Populism is not simply “the politics of popularity.” Jan-Werner Müller (“What is Populism?”, 2016) offers a precise definition: populism is a form of politics that claims a monopoly on representing “the real people” against “corrupt elites.”

Three characteristics: anti-pluralism (the populist leader is the only true representative of the people); constructing “the people” as morally pure and homogeneous; constructing “the elite” as morally impure and foreign.

Populism is not an ideology in the usual sense: it can be combined with left-wing (Chávez, Corbyn) or right-wing (Trump, Orbán) economic programs.
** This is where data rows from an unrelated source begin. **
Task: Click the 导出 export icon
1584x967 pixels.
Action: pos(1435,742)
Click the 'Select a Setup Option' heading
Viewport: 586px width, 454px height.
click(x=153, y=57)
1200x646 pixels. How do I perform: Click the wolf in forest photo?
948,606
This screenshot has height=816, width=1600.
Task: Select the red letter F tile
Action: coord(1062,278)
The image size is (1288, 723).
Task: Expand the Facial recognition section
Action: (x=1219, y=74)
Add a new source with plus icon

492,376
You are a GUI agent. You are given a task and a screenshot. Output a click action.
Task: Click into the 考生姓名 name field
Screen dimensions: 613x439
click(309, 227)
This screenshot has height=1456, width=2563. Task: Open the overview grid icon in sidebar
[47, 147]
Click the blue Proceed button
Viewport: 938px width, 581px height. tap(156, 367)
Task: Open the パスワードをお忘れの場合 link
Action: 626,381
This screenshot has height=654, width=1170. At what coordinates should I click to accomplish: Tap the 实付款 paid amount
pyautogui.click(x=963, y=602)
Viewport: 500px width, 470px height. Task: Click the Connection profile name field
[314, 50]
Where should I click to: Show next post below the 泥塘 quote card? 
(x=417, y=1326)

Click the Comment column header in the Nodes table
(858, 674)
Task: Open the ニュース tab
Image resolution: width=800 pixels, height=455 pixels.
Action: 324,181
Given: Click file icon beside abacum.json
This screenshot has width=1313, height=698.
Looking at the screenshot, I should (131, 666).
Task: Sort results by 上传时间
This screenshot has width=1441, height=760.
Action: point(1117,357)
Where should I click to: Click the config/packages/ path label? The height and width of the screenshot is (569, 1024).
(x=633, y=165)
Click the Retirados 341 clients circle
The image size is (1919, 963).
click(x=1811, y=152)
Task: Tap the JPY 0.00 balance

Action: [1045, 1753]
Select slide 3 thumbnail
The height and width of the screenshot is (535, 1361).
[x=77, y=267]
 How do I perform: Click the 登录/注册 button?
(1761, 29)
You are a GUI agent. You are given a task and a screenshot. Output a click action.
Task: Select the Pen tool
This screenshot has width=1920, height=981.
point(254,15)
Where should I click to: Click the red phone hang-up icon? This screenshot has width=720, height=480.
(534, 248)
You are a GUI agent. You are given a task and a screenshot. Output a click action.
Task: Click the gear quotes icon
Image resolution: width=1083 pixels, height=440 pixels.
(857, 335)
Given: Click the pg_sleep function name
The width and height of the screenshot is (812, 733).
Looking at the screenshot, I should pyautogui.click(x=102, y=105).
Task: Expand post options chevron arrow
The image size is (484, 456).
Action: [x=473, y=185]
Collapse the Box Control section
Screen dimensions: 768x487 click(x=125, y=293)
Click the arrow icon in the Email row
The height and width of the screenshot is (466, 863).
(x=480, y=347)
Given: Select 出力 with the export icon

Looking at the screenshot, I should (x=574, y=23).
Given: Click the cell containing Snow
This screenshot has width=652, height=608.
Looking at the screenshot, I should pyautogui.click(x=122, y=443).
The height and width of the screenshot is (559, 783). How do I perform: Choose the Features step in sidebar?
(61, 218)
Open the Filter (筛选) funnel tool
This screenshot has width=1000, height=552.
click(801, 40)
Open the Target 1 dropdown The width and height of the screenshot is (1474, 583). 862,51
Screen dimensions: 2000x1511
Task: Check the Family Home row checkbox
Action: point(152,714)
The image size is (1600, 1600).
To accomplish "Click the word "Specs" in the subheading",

It is a “thin ideology” — grafted onto broader narratives.

Reasons for the Rise of Populism

Three explanations that do not exclude one another. Economic: globalization has created “losers” — industrial workers in Western countries who feel betrayed. Cultural (Ronald Inglehart, Pippa Norris): the main dividing line is not income, but education and values. Educated urbanites are cosmopolitans, in favor of diversity. The less educated are conservatives in favor of tradition. Institutional: corruption, lack of accountability, perception of elites as self-serving.

Populists often correctly diagnose the problem — elites do indeed sometimes become corrupt and detached — and offer a false solution: a charismatic leader as the “voice of the people,” who in reality concentrates power.

How Do Democracies Resist Populism?

Constitutionalism: independent courts, protection of minority rights, federalism — institutional constraints that slow down majoritarian abuses. The problem: populist governments (Hungary, Poland, Israel) systematically attack these institutions by “democratically” electing a parliamentary majority.

Steven Levitsky, Daniel Ziblatt (“How Democracies Die”): democracies today die not through military coups, but through the gradual destruction of norms and institutions by legally elected governments. “Constitutional coup” — a blow to democracy by democratic means.

Question for reflection: Populists speak of “the real people” versus “elites.” In your organization — is there a gap between “official values” and the actual culture, perceived as elitist?